> _Work request_
Please restate, word for word, each line from the one containing "Task: Open the hamburger navigation menu" through the end of the entries below.

(Beginning of Extracted information)

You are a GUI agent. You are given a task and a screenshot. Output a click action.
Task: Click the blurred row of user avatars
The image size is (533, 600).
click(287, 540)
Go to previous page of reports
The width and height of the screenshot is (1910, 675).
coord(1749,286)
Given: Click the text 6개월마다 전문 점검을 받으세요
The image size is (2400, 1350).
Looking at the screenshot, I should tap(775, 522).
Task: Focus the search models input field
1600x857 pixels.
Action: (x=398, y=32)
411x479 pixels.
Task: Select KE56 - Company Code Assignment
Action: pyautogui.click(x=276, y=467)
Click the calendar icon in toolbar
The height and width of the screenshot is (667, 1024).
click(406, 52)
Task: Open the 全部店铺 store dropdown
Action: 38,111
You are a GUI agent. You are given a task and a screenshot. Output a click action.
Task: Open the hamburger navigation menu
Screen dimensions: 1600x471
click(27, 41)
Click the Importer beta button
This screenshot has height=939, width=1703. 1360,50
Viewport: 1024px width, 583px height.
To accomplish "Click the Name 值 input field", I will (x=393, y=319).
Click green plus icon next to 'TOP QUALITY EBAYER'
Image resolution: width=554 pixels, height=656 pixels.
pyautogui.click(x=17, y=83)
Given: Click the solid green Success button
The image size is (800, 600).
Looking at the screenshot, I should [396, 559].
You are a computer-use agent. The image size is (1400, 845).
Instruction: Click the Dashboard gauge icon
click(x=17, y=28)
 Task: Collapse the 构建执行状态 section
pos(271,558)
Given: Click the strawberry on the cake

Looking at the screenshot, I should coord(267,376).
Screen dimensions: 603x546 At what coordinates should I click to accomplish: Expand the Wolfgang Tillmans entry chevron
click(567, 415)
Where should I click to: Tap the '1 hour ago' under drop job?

(End of Extracted information)

> _Exercise solution_
Task: Open the hamburger navigation menu
Screen dimensions: 1600x471
click(27, 41)
Click the Importer beta button
This screenshot has height=939, width=1703. 1360,50
Viewport: 1024px width, 583px height.
To accomplish "Click the Name 值 input field", I will (x=393, y=319).
Click green plus icon next to 'TOP QUALITY EBAYER'
Image resolution: width=554 pixels, height=656 pixels.
pyautogui.click(x=17, y=83)
Given: Click the solid green Success button
The image size is (800, 600).
Looking at the screenshot, I should [396, 559].
You are a computer-use agent. The image size is (1400, 845).
Instruction: Click the Dashboard gauge icon
click(x=17, y=28)
 Task: Collapse the 构建执行状态 section
pos(271,558)
Given: Click the strawberry on the cake

Looking at the screenshot, I should coord(267,376).
Screen dimensions: 603x546 At what coordinates should I click to accomplish: Expand the Wolfgang Tillmans entry chevron
click(567, 415)
Where should I click to: Tap the '1 hour ago' under drop job?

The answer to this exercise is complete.